Я подумала о коллегах за дверью, собирающихся после занятий йогой и поедающих трубочки воздушного дикого риса. Когда я скрылась в комнату для кормления, на одном из диванов сидел босой разработчик и играл на неподключенной электрической гитаре. Почти идиллия, только за весь день я едва ли с кем словом перемолвилась.
– В прошлый раз, когда ты писала им статьи, они не хотели тебе за это платить, – напомнил мне Иэн, когда я в тот вечер рассказала ему о предложении. – Тебе нечего доказывать. Ты действительно это обдумываешь?
– Несерьезно, – соврала я.
Я сказала, что решила уйти сама, но все еще чувствовала, что меня выжили из клуба. Неплохо было бы переписать собственное ощущение неудачи на своих условиях: доказать гендиректору и себе, что я своя. Иэн искоса на меня посмотрел.

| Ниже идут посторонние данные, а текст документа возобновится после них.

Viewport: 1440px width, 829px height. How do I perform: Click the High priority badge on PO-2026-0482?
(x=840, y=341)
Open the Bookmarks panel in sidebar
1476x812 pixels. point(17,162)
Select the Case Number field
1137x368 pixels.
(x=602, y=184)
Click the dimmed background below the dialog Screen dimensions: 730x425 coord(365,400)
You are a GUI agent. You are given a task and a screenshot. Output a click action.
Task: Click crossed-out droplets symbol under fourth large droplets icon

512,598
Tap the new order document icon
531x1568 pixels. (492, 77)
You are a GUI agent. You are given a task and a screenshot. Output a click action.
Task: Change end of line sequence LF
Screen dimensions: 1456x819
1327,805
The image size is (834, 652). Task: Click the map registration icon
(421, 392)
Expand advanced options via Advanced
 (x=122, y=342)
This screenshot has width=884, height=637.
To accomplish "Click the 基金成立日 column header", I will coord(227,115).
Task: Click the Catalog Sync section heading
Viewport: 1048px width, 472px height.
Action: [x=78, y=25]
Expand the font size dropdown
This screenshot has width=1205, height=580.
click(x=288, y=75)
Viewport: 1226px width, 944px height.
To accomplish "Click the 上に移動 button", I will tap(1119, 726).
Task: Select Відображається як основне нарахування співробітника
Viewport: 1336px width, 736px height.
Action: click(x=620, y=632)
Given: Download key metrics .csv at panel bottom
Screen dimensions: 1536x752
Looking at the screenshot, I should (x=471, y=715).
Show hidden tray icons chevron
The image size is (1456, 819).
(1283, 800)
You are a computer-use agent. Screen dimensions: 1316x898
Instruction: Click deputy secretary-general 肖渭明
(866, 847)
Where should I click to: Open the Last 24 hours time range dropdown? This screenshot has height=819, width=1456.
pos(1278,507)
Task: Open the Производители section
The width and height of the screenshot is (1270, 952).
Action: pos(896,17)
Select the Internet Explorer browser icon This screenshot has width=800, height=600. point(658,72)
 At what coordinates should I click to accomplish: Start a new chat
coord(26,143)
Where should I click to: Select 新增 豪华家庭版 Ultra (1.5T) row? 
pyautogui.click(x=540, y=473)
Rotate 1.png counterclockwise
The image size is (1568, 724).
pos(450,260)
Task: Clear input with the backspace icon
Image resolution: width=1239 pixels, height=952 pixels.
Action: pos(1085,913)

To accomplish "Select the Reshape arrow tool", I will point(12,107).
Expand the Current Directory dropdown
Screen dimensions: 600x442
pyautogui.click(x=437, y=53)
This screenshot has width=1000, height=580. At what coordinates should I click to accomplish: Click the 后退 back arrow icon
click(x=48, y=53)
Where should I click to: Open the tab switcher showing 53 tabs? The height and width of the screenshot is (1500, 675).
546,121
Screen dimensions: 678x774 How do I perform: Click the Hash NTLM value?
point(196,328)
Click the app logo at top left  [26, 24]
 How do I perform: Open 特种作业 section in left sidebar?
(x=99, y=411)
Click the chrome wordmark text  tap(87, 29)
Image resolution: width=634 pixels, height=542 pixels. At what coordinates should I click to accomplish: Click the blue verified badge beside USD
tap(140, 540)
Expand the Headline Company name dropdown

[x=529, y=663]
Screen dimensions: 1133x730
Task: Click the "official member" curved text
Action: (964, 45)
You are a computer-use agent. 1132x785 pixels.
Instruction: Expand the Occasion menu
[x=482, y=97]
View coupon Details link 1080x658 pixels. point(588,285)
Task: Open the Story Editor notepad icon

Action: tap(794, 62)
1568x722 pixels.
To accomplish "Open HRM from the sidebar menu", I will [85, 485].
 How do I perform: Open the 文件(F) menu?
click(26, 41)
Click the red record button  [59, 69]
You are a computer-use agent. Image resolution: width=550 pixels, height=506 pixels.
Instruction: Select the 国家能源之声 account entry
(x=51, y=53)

– Тут твое упрямство вряд ли будет вознаграждено, – сказал он. – Если хочешь писать, пиши о том, что тебя волнует, а не о том, как использовать воронки продаж для привлечения пользователей.
Я промямлила, что это хороший шанс получить что-то во владение, но представить, что гендиректор позволит сотруднику чем-либо владеть, я не могла. Я сказала, что могла бы расширить финансовый портфель. Это могло бы быть интересно.
Мы многозначительно переглянулись.
– Не очень, – сказал Иэн.
Я отправилась в Нью-Йорк. В предыдущие приезды домой, когда я еще работала в аналитическом стартапе, город не отпускал меня. Все мои прошлые «я» шагали рядом, бросая тень на безупречность моего технического самовосприятия, словно они были посвящены в некую тайну и силились убедить, что я ошиблась. Сейчас мне было легче. С шести утра и до часу дня я работала из своей детской спальни. Встречалась с подругами по колледжу и не пыталась никого нанять на работу. Пила с мамой кофе, пока тот не заканчивался или не остывал, навещала бабушек и дедушек в не изменившихся за десятилетия квартирах. Попыталась расчистить подвал, раскопала старые пилотские куртки с нашитыми вручную заплатками, студенческие конспекты, банку чищеной картошки, заложенную на хранение пятнадцать лет назад в подготовке к компьютерному сбою тысячелетия. Занятия банальные, но такие успокаивающие. Я чувствовала, что возвращаюсь к себе.
Приехать обратно, но с деньгами, заработанными в индустрии, было странно. Я приглашала подруг на ужин в рестораны, о которых знала от своего босса в литературном агентстве, держала открытый счет в баре, после полуночи вызывала такси до дома вместо ожидания поезда. Однажды вечером я убивала время в винном баре с чрезмерно кондиционированным воздухом в Вест-Виллидж, сосала оливки Кастельветрано и в блаженном настрое вспомнила один давний разговор с Ноа, в котором он назвал переход на работу в технологическую индустрию личным поражением и уступкой новому духу родного города. Деньги, по его словам, открыли ему дверь в растущую сеть частных пространств Сан-Франциско, ставшую большей частью города. Деньги были отмычкой.
В Нью-Йорке я провела всю жизнь, но города, в котором я выросла, больше не существовало. Оставалось несколько оплотов – пропахший кошками книжный магазин, где я работала на каникулах в колледже, отдельные культурные учреждения, – но знакомые с детства окрестности усеивали рестораны, где крутили слишком предсказуемую музыку, и магазины, торгующие местной экзотикой, казавшейся мне смешной и отталкивающей. Конечно, я не чувствовала себя отвергнутой или изгнанной, это не обо мне. В конце концов, я знала, кто я: родилась и выросла в Бруклине, но еще умела кататься на лыжах.
Но новая версия города была непостижимой, озадачивающей. Кому это нужно? Для кого это?
В Северном Бруклине я спросила продавца книг о новых зданиях на набережной. Книжный магазин ломился от огромных альбомов по искусству, легко представимых на стеклянных кофейных столиках комнатах со стеклянными стенами. Ничего, что мне захотелось бы почитать. Я спросила, кто там живет. Книготорговец пожал плечами и поправил нелинованные блокноты на стенде.
– Люди с Уолл-стрит, типы из хедж-фондов, – сказал он. – Технари.
И здесь технари, подумала я.
Я знала, что города неизбежно меняются. Я старалась не предъявлять претензий: родители переехали в Бруклин в начале восьмидесятых и тоже когда-то были чужаками, переменявшими округу, точно так же, как я сама четыре года способствовала размыванию польского и пуэрто-риканского Гринпойнта. И на Западе, сколько бы я ни повторяла себе, что это временно, моя роль была точно такая же. Осознание причастности к изменению городской среды на обоих побережьях не делало эти перемены менее болезненными.